*AVAILABLE DATA*.
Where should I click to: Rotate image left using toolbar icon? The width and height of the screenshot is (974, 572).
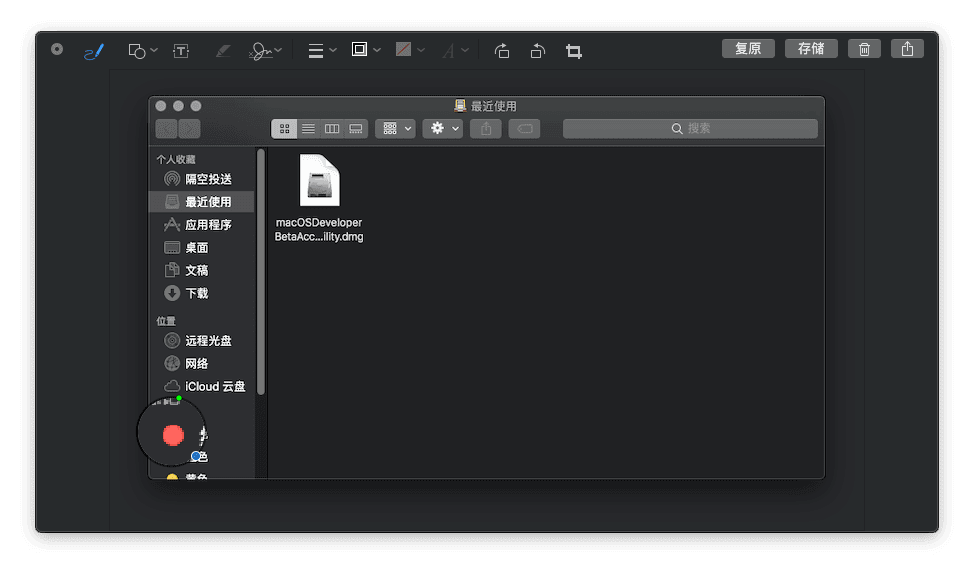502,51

--

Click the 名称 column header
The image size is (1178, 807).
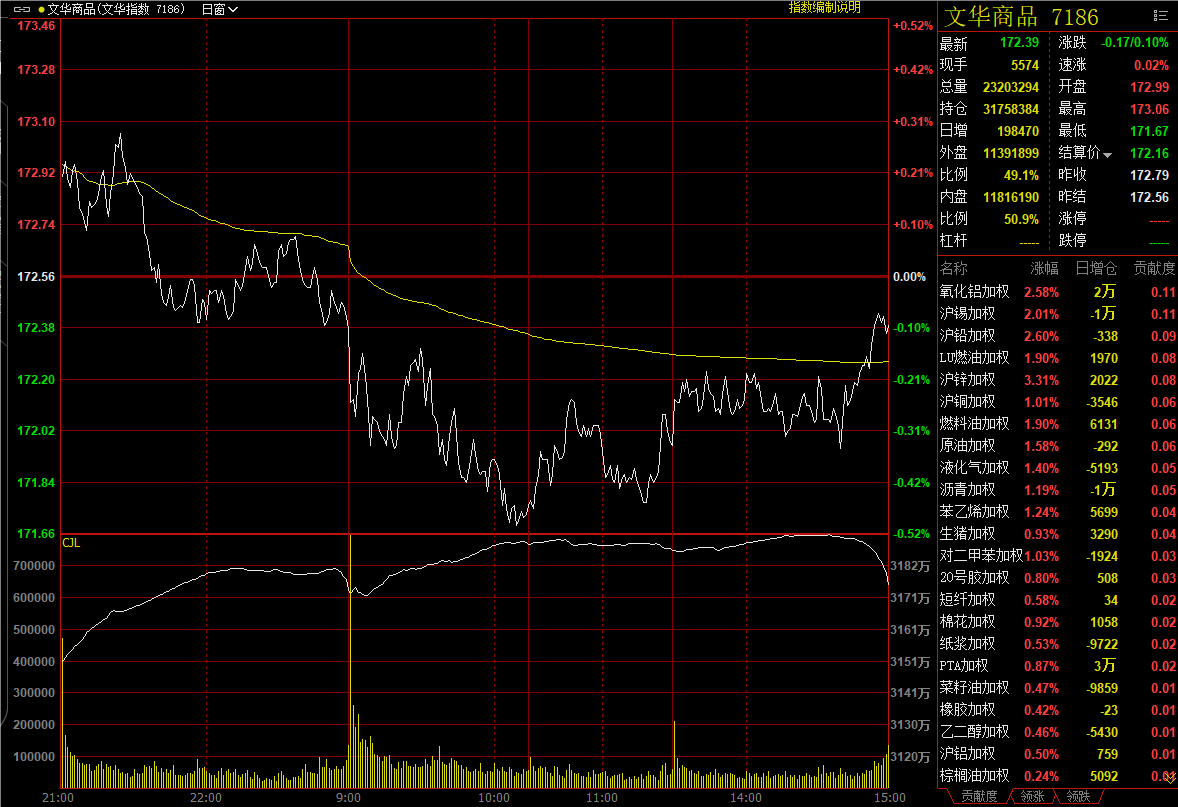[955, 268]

*GIVEN REQUEST*. Please collect each line from the items above that contains the word "image".

*EXERCISE RESULT*.
Where should I click to: Rotate image left using toolbar icon? The width and height of the screenshot is (974, 572).
The image size is (1178, 807).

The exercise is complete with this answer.